Experiments with Large Language Models on Retrieval-Augmented Generation for Closed-Source Simulation Software
Andreas Baumann, Peter Eberhard
TL;DR
This study tackles hallucinations in LLMs when working with closed-source simulation software by evaluating Retrieval-Augmented Generation (RAG) on Pasimodo using both a commercial RAG (NotebookLM) and an open-source variant (AnythingLLM) with local LLMs. It analyzes system configurations, data preprocessing, and six task-focused prompts to assess how prompting strategies and supplementary documents affect performance. Key findings show NotebookLM often outperforming local models, but all systems suffer from incomplete information and potential outdated content; tailored prompts, additional general literature, and error-driven refinements significantly improve results.

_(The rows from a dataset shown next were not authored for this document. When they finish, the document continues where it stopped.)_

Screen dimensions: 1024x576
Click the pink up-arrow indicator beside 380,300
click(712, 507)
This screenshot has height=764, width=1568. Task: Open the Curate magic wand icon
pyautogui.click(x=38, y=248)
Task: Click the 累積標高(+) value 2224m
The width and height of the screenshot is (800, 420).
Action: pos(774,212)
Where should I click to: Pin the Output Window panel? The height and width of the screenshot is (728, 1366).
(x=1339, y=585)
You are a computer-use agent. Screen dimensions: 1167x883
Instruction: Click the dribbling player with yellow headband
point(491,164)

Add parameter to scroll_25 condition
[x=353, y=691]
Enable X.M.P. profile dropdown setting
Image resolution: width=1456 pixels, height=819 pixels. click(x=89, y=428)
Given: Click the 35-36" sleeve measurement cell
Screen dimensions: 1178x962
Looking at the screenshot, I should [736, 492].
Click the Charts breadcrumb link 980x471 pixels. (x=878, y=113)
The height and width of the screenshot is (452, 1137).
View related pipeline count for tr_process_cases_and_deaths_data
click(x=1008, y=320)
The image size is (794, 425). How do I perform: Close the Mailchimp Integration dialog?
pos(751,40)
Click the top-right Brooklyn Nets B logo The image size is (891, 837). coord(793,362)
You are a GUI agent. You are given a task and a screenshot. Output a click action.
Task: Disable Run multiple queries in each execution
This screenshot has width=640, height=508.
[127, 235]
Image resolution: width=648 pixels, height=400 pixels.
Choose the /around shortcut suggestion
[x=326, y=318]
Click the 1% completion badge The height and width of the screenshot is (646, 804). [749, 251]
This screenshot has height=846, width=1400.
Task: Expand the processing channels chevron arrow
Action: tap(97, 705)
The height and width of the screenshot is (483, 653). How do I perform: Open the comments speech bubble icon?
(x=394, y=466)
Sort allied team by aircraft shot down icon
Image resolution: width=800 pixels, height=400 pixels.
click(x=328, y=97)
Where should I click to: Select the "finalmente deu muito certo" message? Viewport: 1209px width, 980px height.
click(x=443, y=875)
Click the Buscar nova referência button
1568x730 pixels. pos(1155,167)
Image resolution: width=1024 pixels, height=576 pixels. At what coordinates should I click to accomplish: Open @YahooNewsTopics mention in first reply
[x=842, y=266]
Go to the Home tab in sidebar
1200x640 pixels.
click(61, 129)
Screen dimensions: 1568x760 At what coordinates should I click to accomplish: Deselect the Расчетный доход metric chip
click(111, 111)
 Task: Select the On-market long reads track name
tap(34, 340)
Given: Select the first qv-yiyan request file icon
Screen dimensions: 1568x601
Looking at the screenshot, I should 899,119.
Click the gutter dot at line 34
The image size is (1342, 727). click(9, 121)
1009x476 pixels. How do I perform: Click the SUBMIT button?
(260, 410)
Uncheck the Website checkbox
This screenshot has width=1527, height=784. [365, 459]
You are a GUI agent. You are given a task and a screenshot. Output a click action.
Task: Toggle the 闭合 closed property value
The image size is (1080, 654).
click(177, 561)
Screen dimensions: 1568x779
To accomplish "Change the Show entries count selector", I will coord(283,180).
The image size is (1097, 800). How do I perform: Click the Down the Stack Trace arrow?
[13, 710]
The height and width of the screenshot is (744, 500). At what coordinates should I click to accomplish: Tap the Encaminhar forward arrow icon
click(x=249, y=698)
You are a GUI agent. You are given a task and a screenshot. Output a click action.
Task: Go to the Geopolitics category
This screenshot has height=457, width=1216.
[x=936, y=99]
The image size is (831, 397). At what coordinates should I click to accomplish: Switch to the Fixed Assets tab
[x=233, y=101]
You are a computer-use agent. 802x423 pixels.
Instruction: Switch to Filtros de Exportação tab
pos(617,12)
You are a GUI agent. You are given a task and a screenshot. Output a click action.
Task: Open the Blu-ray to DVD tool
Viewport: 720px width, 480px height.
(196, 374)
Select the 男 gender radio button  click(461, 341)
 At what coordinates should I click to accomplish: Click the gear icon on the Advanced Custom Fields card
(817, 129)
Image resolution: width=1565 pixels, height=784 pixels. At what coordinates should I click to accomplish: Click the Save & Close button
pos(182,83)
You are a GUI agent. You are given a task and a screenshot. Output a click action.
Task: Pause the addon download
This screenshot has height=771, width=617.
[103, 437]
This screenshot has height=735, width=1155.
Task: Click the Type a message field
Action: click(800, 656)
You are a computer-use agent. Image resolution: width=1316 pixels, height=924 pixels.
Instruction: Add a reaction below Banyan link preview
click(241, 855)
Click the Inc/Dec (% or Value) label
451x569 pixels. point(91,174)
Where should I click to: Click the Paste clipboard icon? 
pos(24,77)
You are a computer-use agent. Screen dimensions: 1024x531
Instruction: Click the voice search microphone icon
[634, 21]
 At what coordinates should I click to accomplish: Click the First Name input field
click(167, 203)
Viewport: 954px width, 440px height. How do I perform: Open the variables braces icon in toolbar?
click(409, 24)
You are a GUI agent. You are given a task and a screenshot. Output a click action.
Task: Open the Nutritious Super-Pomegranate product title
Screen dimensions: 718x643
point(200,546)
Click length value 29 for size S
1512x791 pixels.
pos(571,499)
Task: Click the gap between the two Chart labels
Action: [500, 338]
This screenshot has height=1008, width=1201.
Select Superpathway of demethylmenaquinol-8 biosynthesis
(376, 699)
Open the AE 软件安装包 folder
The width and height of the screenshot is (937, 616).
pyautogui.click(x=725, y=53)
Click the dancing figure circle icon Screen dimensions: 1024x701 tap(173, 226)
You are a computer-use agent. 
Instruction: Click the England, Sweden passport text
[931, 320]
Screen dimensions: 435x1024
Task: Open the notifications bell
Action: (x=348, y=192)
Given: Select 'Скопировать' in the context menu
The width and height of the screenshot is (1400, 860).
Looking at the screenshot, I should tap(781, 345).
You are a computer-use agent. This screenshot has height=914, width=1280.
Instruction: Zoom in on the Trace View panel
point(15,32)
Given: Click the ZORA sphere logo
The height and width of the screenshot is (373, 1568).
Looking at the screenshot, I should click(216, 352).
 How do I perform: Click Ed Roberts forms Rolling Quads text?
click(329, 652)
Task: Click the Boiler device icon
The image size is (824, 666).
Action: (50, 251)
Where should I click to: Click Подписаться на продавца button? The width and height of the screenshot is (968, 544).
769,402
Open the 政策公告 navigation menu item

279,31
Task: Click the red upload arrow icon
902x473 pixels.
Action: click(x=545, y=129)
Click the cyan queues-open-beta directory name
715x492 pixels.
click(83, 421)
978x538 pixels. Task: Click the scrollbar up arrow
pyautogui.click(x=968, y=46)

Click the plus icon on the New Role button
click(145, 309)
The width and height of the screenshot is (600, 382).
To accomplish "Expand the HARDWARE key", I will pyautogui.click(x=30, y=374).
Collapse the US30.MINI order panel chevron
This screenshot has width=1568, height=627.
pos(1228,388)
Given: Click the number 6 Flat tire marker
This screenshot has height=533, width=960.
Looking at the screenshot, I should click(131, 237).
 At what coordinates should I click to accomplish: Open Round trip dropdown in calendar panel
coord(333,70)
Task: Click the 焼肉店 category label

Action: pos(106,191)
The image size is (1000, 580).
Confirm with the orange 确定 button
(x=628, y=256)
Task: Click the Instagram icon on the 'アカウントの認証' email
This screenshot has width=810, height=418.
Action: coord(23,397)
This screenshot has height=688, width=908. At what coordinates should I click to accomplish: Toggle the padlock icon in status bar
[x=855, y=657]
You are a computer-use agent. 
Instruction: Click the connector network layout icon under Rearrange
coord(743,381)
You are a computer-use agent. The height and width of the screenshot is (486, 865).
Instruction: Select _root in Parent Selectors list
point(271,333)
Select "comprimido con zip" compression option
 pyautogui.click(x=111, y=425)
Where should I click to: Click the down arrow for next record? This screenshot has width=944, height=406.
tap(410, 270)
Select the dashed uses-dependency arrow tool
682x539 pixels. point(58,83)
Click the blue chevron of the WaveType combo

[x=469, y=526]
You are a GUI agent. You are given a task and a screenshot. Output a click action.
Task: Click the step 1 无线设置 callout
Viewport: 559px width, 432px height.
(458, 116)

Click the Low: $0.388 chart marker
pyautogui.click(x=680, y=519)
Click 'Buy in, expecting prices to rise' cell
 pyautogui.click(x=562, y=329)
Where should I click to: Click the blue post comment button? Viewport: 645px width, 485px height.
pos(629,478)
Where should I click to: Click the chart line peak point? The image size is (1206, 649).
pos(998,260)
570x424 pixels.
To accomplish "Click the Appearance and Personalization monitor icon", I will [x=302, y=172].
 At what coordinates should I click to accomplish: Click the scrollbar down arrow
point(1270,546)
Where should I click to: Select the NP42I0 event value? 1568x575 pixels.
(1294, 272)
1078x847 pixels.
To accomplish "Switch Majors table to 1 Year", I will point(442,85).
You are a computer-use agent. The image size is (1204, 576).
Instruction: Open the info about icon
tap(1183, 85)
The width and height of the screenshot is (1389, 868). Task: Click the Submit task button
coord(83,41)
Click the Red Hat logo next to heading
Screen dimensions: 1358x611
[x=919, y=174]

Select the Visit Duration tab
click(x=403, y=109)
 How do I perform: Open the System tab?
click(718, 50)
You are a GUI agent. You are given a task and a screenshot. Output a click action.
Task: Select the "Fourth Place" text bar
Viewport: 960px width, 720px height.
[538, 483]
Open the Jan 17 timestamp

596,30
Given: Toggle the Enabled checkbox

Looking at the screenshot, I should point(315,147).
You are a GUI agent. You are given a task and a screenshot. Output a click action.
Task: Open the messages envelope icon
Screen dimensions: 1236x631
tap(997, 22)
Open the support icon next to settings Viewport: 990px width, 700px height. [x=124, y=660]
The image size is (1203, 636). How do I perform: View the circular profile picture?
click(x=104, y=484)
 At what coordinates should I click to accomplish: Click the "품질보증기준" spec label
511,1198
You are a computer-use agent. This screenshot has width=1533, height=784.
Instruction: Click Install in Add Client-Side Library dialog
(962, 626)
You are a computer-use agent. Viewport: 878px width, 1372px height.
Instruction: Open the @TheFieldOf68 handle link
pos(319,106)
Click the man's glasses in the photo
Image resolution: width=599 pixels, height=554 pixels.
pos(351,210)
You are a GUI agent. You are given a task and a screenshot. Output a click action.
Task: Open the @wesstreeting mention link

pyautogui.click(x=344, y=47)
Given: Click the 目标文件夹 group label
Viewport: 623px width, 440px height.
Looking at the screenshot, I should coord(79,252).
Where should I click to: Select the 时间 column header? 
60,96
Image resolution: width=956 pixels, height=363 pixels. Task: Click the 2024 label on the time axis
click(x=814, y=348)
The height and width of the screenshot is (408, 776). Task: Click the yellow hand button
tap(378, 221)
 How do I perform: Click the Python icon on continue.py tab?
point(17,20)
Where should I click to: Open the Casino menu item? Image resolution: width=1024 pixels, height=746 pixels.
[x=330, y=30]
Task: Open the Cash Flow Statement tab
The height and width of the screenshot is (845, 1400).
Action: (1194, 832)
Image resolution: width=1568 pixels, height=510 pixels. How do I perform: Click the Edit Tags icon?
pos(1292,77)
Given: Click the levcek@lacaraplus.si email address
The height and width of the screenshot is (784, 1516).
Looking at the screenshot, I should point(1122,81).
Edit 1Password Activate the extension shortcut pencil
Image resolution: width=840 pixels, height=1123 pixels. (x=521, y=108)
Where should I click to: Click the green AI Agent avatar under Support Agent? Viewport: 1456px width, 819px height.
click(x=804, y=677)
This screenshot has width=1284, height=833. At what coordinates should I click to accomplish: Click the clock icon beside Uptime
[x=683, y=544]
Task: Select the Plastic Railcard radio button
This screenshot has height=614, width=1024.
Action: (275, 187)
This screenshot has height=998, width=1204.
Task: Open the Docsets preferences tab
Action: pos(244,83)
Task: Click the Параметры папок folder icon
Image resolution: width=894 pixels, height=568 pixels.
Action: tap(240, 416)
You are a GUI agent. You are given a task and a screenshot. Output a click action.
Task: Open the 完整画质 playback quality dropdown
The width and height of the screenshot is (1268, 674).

The work highlights practical paths and limitations for deploying RAG in closed-source environments and points to future work on retrieval quality, larger context windows, and open-weight LLMs for secure, local use.
Abstract
Large Language Models (LLMs) are tools that have become indispensable in development and programming. However, they suffer from hallucinations, especially when dealing with unknown knowledge. This is particularly the case when LLMs are to be used to support closed-source software applications. Retrieval-Augmented Generation (RAG) offers an approach to use additional knowledge alongside the pre-trained knowledge of the LLM to respond to user prompts. Possible tasks range from a smart-autocomplete, text extraction for question answering, model summarization, component explaining, compositional reasoning, to creation of simulation components and complete input models. This work tests existing RAG systems for closed-source simulation frameworks, in our case the mesh-free simulation software Pasimodo. Since data protection and intellectual property rights are particularly important for problems solved with closed-source software, the tests focus on execution using local LLMs. In order to enable smaller institutions to use the systems, smaller language models will be tested first. The systems show impressive results, but often fail due to insufficient information. Different approaches for improving response quality are tested. In particular, tailoring the information provided to the LLMs dependent to the prompts proves to be a significant improvement. This demonstrates the great potential and the further work needed to improve information retrieval for closed-source simulation models.